(EXTRAIT)
↓↓↓
La série Maroc, Atlas Sentimental du photographe Nicola Fioravanti est une exploration où la couleur et la lumière deviennent un langage à part entière. Entre technique maîtrisée et regard instinctif et errances, il construit une esthétique qui dépasse le simple reportage.
SIGMA France : Bonjour Nicola. Pour commencer, tradition oblige sur ce blog, peux-tu te présenter à nos lecteurs qui ne connaitraient pas ton travail ?
Je m’appelle Nicola Fioravanti et je suis un photographe vénitien qui vit et travaille à Paris. J’ai choisi de m’y installer il y a un an et demi pour me consacrer entièrement à la photographie. Mon parcours dans ce domaine a été tardif et profondément atypique.
Tu es en train de monter une exposition sur ton travail autour du Maroc, un travail intitulé Maroc, Atlas Sentimental. Peux-tu nous présenter ce travail en quelques mots ?
Maroc, Atlas Sentimental est une collection de tout ce que j’ai le plus aimé dans ce pays extraordinaire : un hommage à ses harmonies, à ses contrastes et à son inépuisable énergie créative. Par ailleurs, c’est un voyage intime à la découverte du monde et de la culture qui ont façonné la femme que j’aime.
↑↑↑
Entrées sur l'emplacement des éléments
↓↓↓
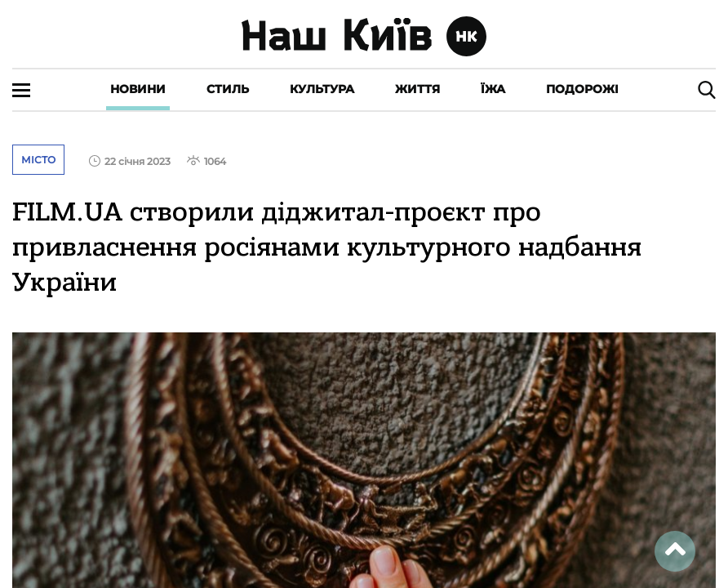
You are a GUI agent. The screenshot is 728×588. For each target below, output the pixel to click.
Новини (138, 89)
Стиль (228, 89)
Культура (322, 89)
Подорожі (582, 89)
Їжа (493, 89)
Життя (417, 89)
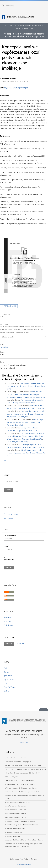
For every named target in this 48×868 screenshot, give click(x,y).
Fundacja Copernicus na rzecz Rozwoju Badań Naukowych (23, 765)
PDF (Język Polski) (10, 306)
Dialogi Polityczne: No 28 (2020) (34, 397)
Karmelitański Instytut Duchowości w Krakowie (19, 780)
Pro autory (7, 622)
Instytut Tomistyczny (11, 777)
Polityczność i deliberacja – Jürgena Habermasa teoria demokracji (26, 385)
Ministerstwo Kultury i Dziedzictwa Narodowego (20, 784)
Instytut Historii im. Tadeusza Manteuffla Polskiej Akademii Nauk (25, 769)
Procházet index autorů (12, 514)
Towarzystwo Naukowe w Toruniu (15, 817)
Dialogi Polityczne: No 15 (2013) (26, 431)
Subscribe (9, 644)
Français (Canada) (10, 687)
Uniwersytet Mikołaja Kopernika (15, 829)
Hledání (8, 490)
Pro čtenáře (7, 618)
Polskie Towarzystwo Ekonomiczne (15, 806)
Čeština (6, 691)
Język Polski (7, 676)
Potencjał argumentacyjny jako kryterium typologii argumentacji (25, 452)
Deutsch (6, 672)
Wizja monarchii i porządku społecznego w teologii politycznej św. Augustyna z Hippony (25, 395)
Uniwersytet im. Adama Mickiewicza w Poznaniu (20, 821)
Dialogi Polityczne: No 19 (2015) (17, 442)
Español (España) (10, 680)
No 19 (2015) (4, 347)
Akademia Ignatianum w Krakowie (16, 758)
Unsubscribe (20, 644)
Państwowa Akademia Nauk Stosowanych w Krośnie (21, 788)
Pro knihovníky (9, 625)
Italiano (6, 683)
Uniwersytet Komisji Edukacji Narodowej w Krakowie (21, 825)
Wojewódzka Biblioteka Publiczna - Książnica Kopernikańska (23, 840)
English (6, 668)
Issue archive (8, 518)
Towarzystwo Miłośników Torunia (15, 813)
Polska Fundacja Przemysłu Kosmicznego (17, 802)
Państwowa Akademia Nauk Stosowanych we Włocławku (22, 792)
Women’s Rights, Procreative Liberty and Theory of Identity (26, 421)
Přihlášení (9, 567)
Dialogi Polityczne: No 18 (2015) (34, 447)
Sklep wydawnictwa (24, 865)
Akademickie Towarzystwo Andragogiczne (18, 762)
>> (6, 460)
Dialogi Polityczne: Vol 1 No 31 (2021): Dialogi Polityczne (26, 415)
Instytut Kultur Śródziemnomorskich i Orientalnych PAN (22, 773)
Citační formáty (7, 337)
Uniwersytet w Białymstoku (13, 832)
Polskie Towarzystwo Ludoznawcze (15, 810)
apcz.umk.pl (24, 742)
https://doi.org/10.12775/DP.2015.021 (16, 88)
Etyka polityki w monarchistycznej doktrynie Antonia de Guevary (26, 412)
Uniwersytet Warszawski (12, 836)
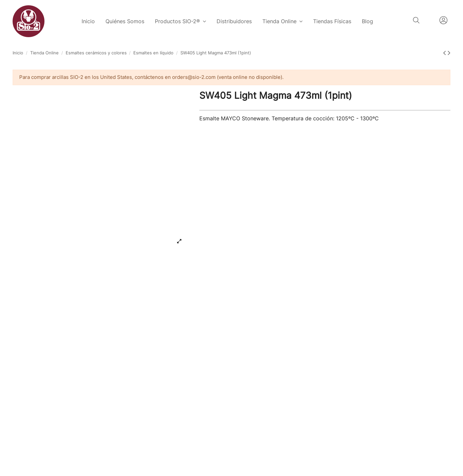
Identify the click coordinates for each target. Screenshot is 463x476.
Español (430, 20)
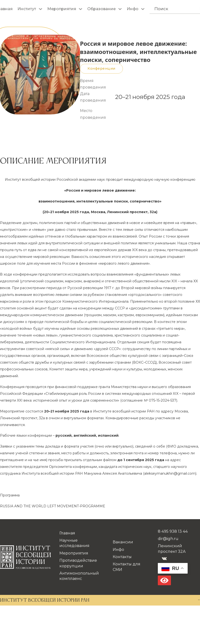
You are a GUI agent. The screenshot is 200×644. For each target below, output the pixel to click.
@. (170, 473)
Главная (67, 533)
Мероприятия (62, 9)
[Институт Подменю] (40, 9)
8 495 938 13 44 (173, 531)
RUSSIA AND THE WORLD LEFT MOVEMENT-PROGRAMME (53, 506)
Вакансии (123, 542)
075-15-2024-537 (162, 400)
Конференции (101, 68)
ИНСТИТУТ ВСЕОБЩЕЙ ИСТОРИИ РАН (45, 600)
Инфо (133, 9)
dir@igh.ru (168, 538)
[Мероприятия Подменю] (80, 9)
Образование (101, 9)
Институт (27, 9)
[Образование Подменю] (120, 9)
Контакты (122, 557)
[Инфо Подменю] (143, 9)
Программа (10, 495)
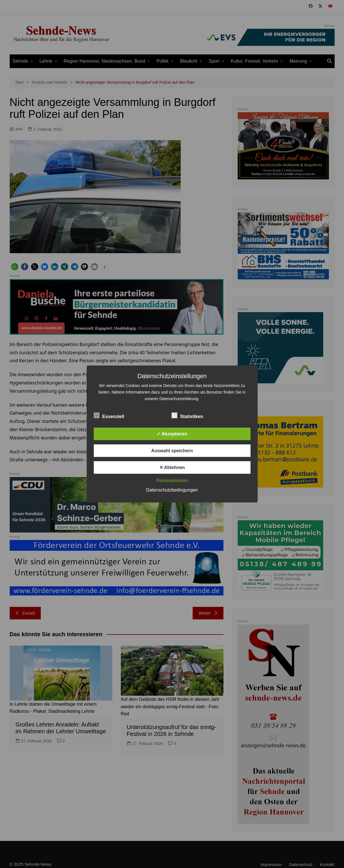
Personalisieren (172, 480)
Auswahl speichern (172, 451)
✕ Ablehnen (172, 467)
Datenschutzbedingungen (172, 490)
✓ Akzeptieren (172, 434)
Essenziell (109, 415)
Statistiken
↑↑↑
(ÉNONCÉ)
Reprenez le passage de l'entretien situé entre « SIGMA France : Bonjour » et « quelques mots ? », bornes incluses, en remplaçant « lecteurs » par « lectrices ». Les enregistrements ne sont d'aucune utilité ici.

(RÉSULTAT ATTENDU)
SIGMA France : Bonjour Nicola. Pour commencer, tradition oblige sur ce blog, peux-tu te présenter à nos lectrices qui ne connaitraient pas ton travail ?
Je m’appelle Nicola Fioravanti et je suis un photographe vénitien qui vit et travaille à Paris. J’ai choisi de m’y installer il y a un an et demi pour me consacrer entièrement à la photographie. Mon parcours dans ce domaine a été tardif et profondément atypique.
Tu es en train de monter une exposition sur ton travail autour du Maroc, un travail intitulé Maroc, Atlas Sentimental. Peux-tu nous présenter ce travail en quelques mots ?